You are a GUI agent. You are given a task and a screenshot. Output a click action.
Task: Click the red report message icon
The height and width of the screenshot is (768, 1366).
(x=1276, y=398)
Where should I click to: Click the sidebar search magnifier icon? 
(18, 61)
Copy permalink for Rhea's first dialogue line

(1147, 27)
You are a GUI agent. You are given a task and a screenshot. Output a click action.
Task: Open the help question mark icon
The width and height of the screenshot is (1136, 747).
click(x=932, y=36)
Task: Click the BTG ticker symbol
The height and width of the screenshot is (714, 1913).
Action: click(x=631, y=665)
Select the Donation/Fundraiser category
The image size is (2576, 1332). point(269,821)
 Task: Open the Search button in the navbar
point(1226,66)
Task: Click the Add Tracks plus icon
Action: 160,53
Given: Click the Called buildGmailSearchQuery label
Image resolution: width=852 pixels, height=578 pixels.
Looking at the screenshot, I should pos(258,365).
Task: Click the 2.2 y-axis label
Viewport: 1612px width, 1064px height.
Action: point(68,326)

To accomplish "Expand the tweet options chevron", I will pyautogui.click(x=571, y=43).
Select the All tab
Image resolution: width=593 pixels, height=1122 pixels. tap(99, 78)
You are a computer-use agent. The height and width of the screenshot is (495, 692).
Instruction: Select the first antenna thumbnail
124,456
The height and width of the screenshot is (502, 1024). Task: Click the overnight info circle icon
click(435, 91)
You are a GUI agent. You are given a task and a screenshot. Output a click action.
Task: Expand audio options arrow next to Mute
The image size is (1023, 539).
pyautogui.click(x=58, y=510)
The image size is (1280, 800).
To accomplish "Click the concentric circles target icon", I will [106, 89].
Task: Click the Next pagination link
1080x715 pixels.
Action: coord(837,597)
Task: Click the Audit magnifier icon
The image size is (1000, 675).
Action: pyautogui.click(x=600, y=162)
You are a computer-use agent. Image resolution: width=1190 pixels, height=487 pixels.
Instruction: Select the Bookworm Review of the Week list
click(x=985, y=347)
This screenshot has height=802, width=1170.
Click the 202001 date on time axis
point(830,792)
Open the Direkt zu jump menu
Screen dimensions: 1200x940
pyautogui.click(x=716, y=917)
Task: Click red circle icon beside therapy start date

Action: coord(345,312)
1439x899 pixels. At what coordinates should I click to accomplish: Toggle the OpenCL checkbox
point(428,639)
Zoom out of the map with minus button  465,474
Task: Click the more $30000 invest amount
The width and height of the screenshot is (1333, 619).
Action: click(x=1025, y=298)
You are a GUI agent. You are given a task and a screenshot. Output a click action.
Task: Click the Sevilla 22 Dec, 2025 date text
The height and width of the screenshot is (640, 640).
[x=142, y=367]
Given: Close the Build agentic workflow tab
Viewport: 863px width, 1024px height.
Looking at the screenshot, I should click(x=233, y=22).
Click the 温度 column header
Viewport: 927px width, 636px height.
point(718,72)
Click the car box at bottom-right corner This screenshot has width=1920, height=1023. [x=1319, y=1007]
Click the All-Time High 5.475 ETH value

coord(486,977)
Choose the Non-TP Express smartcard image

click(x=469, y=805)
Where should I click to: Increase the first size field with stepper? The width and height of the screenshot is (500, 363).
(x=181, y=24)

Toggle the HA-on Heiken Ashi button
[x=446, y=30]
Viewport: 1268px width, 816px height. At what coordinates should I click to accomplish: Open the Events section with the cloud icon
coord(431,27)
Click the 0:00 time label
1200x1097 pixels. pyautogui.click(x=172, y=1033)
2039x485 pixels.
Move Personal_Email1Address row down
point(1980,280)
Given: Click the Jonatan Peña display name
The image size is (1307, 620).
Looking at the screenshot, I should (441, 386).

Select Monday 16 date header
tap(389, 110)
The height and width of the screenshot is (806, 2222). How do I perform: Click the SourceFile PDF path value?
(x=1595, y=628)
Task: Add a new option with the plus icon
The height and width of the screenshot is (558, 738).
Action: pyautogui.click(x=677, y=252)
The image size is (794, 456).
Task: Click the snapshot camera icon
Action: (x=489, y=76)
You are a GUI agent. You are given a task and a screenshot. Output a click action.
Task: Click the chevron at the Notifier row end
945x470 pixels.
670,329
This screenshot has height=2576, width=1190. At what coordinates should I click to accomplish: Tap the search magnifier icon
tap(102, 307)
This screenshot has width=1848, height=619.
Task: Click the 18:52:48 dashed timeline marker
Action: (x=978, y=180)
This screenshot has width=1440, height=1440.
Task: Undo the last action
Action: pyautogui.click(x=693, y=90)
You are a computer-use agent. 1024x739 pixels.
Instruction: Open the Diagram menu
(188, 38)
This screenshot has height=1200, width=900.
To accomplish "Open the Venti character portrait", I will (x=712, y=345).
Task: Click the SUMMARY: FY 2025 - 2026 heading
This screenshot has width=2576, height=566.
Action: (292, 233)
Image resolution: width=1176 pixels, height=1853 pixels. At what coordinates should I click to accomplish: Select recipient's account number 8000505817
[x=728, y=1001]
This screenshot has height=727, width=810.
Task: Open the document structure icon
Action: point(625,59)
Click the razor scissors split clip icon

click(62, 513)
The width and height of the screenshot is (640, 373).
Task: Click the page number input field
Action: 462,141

What you will do – Go through the entries above and copy each line holding the string "chevron".

Task answer –
To accomplish "Expand the tweet options chevron", I will pyautogui.click(x=571, y=43).
Task: Click the chevron at the Notifier row end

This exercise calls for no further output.